▸ WHAT TO WORK ON:
Search the records below for the word "computer" and show every line where it occurs.

** Opening DATA SUPPLIED block **

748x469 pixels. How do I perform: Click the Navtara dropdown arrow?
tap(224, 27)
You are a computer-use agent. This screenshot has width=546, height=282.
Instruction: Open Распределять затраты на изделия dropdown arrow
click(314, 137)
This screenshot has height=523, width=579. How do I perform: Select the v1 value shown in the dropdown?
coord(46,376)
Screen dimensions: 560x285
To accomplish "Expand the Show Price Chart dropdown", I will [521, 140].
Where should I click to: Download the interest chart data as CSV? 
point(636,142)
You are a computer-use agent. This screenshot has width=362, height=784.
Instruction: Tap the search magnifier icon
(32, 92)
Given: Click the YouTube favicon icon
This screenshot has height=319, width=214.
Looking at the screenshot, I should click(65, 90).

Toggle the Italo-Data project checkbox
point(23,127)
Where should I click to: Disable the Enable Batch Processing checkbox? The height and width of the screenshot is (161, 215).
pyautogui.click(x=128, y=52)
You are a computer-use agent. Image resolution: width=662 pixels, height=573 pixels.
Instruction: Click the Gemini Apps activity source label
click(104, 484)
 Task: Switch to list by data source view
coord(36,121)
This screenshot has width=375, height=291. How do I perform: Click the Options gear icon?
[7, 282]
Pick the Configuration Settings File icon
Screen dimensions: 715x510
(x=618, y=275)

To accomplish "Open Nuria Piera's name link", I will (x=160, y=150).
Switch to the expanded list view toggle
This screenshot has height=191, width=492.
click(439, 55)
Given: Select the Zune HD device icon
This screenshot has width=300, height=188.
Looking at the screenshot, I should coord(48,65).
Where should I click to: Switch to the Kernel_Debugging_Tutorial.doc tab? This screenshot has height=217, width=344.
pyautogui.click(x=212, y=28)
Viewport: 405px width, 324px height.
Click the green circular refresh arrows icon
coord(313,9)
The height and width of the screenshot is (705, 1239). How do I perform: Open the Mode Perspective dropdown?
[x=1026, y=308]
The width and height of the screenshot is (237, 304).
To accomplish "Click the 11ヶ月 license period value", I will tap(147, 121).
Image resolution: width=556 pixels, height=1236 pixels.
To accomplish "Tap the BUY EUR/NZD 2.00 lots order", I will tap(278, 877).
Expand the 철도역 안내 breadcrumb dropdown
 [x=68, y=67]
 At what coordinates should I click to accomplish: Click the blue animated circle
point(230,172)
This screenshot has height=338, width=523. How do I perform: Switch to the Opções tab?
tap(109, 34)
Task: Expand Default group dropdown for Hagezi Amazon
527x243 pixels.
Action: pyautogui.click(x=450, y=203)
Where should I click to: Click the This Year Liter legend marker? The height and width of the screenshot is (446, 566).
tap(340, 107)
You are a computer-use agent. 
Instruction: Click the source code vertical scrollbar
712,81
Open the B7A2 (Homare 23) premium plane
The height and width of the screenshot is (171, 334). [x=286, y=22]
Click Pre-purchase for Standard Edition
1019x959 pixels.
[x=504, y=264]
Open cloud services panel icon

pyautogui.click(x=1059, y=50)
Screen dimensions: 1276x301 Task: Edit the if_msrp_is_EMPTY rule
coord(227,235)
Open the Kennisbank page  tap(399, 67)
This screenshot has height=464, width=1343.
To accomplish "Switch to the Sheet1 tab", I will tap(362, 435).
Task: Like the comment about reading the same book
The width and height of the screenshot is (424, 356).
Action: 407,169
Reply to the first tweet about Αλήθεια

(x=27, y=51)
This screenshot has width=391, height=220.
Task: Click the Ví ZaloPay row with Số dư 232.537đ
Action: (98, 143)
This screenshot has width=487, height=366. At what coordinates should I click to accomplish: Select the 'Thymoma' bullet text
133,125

** Closing DATA SUPPLIED block **

▸ REPLY:
You are a computer-use agent. This screenshot has width=546, height=282.
You are a computer-use agent. This screenshot has width=362, height=784.
You are a computer-use agent. Image resolution: width=662 pixels, height=573 pixels.
You are a computer-use agent. 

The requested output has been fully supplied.